What you are asked to do: Repeat the passage from the gradient descent text word for word, from "Keep running average" up to and including "in consistent directions.".

Source excerpt:
»»

Neural networks learn by adjusting weights to reduce error. Gradient descent tells you which direction to adjust. It’s the engine behind all of deep learning.

The basic idea

You have a loss function L(w) that measures how wrong your predictions are.

Goal: find weights w that minimize L.

Gradient ∇L tells you which direction increases L fastest. Go opposite direction to decrease L.

$$w_{new} = w_{old} - \alpha \nabla L(w)$$

Where α is learning rate.

Gradient Descent

Watch the optimization: Gradient Descent Animation

Why it works

Loss surface is like landscape. You’re at some point. Gradient points uphill.

Move opposite direction = move downhill = lower loss.

Repeat until you reach a minimum.

Learning rate matters

Too small: Takes forever to converge. Might get stuck.

Too large: Overshoots minimum. Loss oscillates or diverges.

Just right: Converges smoothly.

# Typical ranges
lr = 1e-3   # common starting point
lr = 1e-4   # smaller, more stable
lr = 3e-4   # often works for Adam

Types of gradient descent

Batch (full) gradient descent: Compute gradient on entire dataset. Accurate but slow.

for epoch in range(epochs):
    gradient = compute_gradient(all_data)
    weights -= lr * gradient

Stochastic gradient descent (SGD): Compute gradient on single sample. Fast but noisy.

for sample in dataset:
    gradient = compute_gradient(sample)
    weights -= lr * gradient

Mini-batch gradient descent: Compute gradient on small batch. Best of both worlds.

for batch in dataloader:  # batch_size = 32, 64, 128...
    gradient = compute_gradient(batch)
    weights -= lr * gradient

This is what everyone uses in practice.

Momentum

SGD is noisy, oscillates. Momentum smooths it out.

Keep running average of gradients: $$v_t = \beta v_{t-1} + \nabla L$$ $$w = w - \alpha v_t$$

Like a ball rolling downhill - it builds up speed in consistent directions.

v = 0
for batch in dataloader:
    gradient = compute_gradient(batch)
    v = beta * v + gradient
    weights -= lr * v

Adam optimizer

Adaptive learning rate per parameter. Most popular optimizer.

Combines momentum with adaptive scaling:

  • Parameters with large gradients: smaller effective learning rate
  • Parameters with small gradients: larger effective learning rate
optimizer = torch.optim.Adam(model.parameters(), lr=1e-3)

for batch in dataloader:
    optimizer.zero_grad()
    loss = compute_loss(batch)
    loss.backward()
    optimizer.step()

Adam usually “just works” but sometimes SGD+momentum generalizes better.

Learning rate scheduling

Learning rate should often decrease during training.

Step decay: Reduce by factor every N epochs

scheduler = StepLR(optimizer, step_size=30, gamma=0.1)

Cosine annealing: Smooth decrease following cosine curve

scheduler = CosineAnnealingLR(optimizer, T_max=100)

Warmup: Start small, increase, then decrease

# Linear warmup for first 1000 steps
# Then decay

Local minima and saddle points

Loss surface isn’t simple bowl. Has:

  • Local minima (not globally optimal)
  • Saddle points (minimum in some directions, maximum in others)

Scary but in high dimensions, most “bad” critical points are saddle points. Noise from mini-batches helps escape them.

Practical tips

  1. Start with Adam, lr=1e-3 or 3e-4
  2. Use learning rate warmup for large models
  3. Monitor loss curves - should decrease smoothly
  4. If loss explodes, reduce learning rate
  5. Try SGD+momentum for final fine-tuning

««

Dataset excerpt:

»»

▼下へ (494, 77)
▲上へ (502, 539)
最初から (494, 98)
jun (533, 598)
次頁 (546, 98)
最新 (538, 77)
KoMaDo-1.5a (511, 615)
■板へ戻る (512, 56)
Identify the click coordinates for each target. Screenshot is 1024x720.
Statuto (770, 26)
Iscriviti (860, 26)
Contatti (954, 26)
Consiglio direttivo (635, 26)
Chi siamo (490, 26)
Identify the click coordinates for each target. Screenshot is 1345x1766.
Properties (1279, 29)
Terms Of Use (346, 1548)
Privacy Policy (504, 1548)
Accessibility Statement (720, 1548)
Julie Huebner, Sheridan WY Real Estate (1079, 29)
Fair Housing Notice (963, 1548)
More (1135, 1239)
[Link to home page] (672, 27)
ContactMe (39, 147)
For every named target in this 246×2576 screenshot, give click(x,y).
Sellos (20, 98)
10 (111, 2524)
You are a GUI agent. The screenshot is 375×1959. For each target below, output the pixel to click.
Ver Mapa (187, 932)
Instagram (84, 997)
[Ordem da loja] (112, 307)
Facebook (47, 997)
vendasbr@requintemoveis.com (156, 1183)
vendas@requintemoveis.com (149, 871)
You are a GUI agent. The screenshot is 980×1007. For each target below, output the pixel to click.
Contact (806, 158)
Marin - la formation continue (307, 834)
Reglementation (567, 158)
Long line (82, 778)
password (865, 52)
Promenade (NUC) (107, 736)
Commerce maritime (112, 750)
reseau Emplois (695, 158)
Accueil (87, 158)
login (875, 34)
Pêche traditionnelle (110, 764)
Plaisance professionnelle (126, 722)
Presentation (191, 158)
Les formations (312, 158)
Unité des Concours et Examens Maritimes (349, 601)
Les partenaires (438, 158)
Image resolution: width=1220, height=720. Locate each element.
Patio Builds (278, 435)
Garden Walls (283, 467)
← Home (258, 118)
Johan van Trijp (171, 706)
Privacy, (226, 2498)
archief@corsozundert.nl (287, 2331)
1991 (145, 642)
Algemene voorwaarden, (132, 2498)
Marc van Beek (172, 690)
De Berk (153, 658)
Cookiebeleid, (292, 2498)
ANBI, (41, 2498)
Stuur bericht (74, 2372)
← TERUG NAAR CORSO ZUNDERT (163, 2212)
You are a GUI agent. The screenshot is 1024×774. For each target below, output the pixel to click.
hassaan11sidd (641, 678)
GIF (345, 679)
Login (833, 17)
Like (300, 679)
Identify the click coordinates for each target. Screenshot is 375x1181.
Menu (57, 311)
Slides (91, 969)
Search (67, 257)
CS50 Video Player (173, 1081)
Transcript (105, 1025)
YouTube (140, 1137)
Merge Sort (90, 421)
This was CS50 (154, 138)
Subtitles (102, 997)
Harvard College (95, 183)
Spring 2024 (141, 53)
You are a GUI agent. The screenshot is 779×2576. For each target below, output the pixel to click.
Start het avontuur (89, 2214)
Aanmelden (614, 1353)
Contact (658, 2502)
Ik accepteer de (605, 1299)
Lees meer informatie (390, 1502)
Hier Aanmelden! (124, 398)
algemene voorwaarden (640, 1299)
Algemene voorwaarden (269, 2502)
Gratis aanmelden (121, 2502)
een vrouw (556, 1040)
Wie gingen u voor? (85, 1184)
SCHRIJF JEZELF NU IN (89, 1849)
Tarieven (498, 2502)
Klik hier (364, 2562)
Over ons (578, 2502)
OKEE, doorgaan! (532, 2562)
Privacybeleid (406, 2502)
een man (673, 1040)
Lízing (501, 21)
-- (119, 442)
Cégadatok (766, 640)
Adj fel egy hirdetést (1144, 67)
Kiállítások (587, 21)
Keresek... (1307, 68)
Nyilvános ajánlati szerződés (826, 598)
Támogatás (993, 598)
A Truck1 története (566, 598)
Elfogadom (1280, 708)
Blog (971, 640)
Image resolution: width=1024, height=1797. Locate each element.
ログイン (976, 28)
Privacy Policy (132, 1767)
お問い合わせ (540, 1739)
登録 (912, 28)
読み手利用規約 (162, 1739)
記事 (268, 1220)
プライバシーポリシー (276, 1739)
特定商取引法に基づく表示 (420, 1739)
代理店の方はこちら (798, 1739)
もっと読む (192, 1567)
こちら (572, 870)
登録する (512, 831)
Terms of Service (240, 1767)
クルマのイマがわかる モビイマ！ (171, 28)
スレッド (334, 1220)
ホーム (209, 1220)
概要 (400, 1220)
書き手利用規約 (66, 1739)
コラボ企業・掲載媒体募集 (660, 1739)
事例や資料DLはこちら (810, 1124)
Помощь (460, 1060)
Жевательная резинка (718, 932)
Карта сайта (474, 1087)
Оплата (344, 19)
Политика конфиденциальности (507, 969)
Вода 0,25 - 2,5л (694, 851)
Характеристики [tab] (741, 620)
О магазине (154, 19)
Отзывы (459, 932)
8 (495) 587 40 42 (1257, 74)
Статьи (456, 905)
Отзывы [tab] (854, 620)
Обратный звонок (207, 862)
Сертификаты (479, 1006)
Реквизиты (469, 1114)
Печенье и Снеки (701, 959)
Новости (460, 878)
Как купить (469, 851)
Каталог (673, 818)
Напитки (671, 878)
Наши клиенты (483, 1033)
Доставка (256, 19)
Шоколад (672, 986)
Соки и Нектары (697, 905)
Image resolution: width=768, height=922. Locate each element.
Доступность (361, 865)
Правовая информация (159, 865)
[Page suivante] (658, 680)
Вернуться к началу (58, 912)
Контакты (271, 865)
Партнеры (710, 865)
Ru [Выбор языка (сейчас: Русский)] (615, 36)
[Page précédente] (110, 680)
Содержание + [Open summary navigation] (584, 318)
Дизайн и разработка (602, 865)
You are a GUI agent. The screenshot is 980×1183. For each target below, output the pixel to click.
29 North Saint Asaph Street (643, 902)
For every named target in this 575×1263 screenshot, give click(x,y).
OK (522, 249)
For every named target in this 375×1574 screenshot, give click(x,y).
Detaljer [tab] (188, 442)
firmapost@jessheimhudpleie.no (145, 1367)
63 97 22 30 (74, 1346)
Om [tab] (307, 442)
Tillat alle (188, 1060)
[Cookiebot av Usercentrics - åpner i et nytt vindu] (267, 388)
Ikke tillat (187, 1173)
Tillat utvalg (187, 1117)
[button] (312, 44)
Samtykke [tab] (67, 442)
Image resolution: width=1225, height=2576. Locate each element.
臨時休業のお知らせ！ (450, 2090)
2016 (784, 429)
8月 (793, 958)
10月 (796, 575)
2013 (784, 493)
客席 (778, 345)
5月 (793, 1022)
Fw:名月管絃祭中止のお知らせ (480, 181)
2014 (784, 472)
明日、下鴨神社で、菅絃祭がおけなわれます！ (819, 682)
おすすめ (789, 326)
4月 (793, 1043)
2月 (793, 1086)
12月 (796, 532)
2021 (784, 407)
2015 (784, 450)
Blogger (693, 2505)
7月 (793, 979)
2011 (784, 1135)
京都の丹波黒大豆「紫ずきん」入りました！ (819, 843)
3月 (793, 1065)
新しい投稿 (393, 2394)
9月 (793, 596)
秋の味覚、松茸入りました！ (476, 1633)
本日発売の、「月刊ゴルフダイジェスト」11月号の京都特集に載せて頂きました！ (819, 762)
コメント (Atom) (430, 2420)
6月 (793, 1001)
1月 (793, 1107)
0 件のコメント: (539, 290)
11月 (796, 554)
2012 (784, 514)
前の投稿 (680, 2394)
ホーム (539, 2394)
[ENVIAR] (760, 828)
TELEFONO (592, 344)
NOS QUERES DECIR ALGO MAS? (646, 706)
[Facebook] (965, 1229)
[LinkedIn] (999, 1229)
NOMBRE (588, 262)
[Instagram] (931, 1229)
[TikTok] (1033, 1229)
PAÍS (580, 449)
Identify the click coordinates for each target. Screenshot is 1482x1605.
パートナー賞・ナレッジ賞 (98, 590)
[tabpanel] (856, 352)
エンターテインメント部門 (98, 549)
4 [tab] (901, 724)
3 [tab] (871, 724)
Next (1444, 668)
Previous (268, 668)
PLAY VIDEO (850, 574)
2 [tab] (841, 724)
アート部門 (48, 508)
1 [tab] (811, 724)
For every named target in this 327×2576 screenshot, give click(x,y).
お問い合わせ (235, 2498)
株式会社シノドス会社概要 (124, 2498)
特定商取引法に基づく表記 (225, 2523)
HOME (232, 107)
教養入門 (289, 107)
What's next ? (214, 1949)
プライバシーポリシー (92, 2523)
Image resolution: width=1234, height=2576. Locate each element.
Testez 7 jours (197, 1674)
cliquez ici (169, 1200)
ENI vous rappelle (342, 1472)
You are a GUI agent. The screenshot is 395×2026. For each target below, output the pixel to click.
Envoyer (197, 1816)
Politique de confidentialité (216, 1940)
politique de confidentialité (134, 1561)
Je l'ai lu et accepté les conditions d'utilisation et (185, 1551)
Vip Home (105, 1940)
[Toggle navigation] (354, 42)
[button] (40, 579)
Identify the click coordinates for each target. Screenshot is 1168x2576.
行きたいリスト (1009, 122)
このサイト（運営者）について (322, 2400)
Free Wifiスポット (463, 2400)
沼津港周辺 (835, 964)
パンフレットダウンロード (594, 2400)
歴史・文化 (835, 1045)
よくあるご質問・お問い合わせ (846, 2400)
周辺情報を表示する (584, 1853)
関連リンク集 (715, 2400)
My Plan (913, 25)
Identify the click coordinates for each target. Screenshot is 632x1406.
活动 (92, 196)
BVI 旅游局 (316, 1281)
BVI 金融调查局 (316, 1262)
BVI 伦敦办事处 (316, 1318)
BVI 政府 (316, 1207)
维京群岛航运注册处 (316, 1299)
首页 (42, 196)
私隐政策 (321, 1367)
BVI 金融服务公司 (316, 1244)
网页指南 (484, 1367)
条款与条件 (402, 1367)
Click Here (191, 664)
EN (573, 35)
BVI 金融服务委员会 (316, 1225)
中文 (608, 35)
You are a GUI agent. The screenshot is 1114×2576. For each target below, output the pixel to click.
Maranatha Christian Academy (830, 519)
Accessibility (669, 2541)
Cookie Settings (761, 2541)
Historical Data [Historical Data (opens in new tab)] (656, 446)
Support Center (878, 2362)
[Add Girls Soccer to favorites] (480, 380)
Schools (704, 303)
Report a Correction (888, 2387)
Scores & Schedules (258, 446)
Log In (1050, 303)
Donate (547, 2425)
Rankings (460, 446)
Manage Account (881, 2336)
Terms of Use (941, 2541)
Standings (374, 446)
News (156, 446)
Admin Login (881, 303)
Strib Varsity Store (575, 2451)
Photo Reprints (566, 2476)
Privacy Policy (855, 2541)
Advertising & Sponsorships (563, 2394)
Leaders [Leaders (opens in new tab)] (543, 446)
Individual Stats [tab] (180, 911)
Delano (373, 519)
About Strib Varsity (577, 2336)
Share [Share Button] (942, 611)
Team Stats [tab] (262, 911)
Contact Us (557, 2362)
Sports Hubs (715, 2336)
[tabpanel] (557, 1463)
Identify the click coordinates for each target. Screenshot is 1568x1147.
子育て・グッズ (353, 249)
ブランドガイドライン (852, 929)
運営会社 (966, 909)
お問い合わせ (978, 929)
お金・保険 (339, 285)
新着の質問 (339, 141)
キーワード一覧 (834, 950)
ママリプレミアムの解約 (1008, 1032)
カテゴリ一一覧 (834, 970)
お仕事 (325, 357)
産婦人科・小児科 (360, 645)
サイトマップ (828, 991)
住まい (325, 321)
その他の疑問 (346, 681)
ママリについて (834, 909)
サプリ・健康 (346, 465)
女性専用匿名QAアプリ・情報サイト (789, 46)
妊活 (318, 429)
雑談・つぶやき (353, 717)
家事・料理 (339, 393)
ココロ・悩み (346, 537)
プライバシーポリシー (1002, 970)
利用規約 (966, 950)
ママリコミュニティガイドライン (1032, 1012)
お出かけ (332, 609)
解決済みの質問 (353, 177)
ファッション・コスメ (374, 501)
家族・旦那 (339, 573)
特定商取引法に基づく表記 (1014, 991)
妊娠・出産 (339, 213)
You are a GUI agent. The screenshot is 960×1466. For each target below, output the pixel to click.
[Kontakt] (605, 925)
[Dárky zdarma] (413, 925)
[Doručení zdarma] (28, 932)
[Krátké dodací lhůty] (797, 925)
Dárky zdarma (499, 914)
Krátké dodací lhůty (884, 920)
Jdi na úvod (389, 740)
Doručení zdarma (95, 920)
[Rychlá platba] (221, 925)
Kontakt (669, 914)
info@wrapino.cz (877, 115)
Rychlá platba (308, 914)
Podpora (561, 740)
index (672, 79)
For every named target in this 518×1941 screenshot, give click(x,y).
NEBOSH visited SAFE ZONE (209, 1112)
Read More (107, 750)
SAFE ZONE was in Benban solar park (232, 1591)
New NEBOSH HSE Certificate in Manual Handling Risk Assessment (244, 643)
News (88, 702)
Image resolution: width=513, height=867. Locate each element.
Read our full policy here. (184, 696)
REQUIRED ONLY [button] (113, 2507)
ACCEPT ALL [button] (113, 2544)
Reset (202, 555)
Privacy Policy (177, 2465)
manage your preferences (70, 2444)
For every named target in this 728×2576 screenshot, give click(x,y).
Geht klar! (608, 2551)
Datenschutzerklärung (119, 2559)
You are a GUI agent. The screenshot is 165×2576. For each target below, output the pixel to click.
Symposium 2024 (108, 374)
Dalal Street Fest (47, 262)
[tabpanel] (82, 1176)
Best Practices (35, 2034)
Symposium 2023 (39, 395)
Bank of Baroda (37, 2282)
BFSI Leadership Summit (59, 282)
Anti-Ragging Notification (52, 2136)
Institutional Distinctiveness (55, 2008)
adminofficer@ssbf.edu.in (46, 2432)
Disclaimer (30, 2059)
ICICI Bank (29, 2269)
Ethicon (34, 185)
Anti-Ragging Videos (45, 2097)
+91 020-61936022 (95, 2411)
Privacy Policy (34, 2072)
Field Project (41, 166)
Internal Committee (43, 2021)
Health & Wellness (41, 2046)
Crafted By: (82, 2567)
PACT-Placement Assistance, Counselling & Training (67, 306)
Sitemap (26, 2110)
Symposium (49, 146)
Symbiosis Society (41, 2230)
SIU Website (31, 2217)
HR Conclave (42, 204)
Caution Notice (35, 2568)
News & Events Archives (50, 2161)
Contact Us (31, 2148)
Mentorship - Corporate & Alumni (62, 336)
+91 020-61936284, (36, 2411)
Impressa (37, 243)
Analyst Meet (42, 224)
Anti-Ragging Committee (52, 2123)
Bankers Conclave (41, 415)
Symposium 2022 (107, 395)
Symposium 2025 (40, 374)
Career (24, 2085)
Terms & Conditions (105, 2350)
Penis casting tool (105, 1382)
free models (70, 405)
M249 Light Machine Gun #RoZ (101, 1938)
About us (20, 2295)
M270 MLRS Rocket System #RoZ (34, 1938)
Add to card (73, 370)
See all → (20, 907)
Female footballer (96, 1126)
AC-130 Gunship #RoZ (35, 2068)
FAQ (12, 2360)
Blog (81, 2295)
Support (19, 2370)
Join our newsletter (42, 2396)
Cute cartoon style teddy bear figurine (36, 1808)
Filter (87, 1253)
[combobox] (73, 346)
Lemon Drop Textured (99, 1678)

««

Task response:
Keep running average of gradients: $$v_t = \beta v_{t-1} + \nabla L$$ $$w = w - \alpha v_t$$

Like a ball rolling downhill - it builds up speed in consistent directions.